> Task to carry out: Repeat, exactly as they appear, the lines from the one with "This screenshot has" through the last line of the entries below, but none of the pictures.

> Input data:
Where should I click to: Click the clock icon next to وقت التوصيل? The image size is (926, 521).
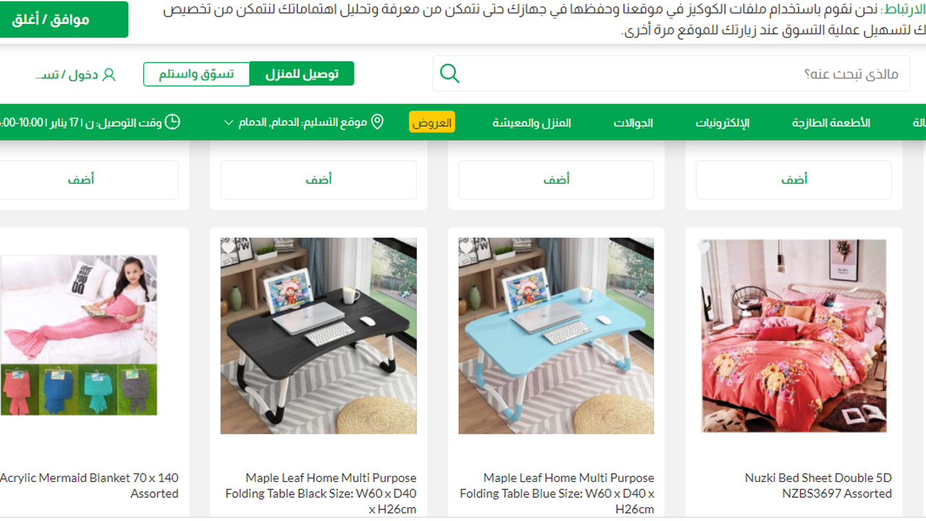(172, 122)
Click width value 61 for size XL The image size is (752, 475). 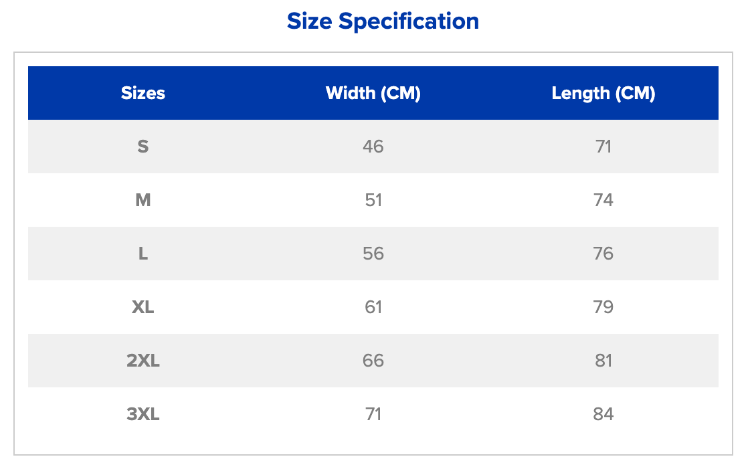pyautogui.click(x=373, y=307)
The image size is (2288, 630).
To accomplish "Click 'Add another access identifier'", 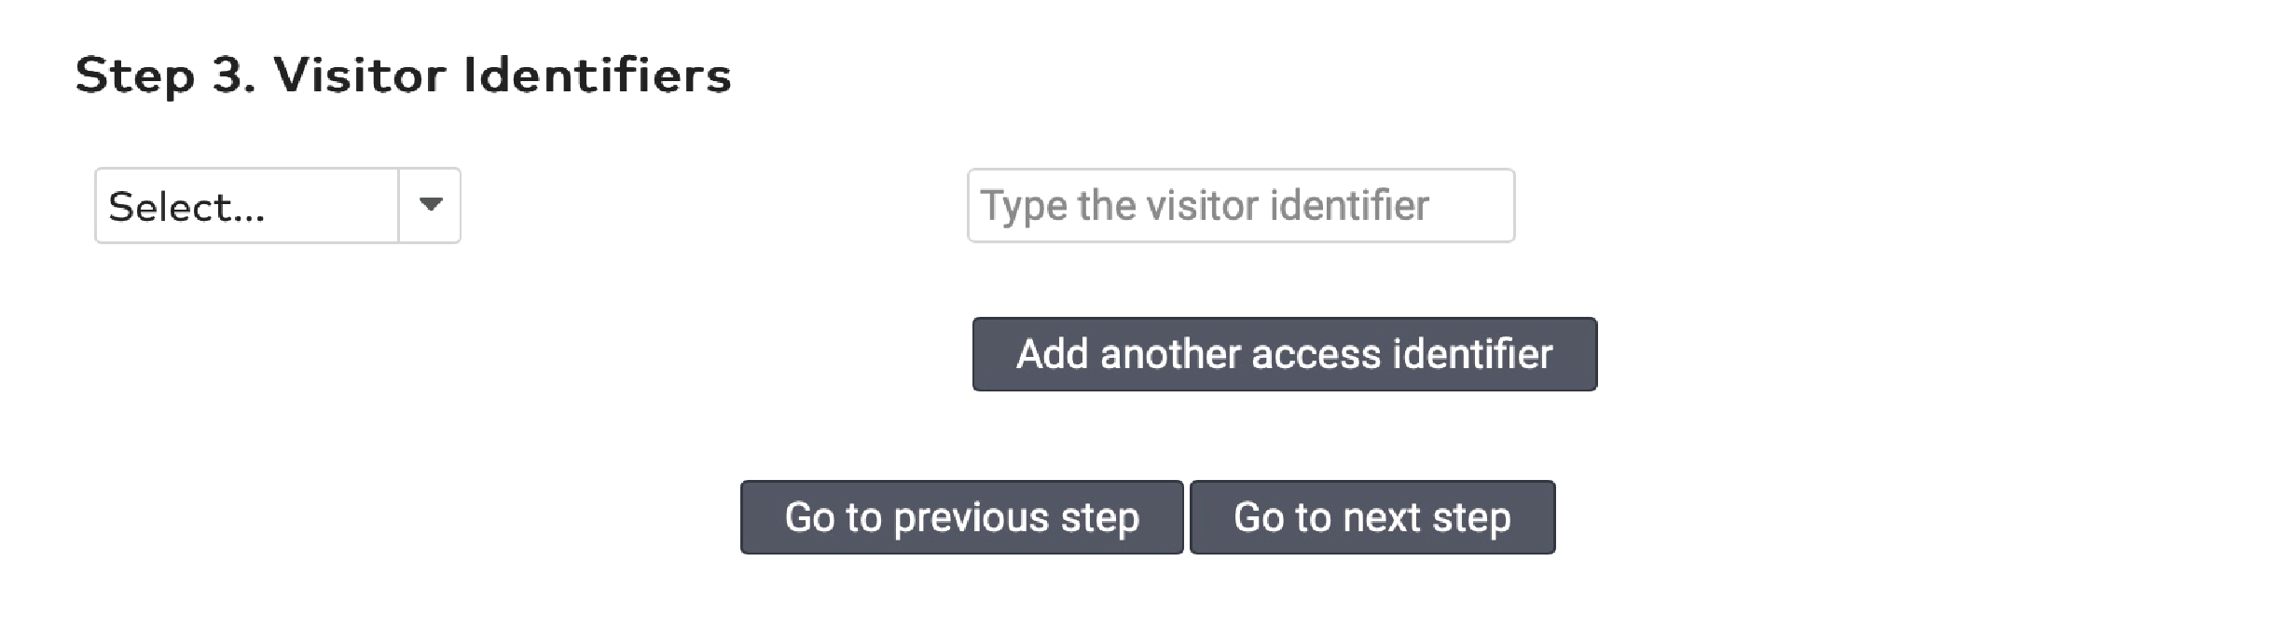I will [1284, 354].
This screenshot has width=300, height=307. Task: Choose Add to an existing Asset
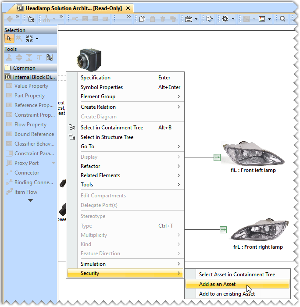[226, 294]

> Problem solution:
This screenshot has width=300, height=307. Task: Choose Add to an existing Asset
[226, 294]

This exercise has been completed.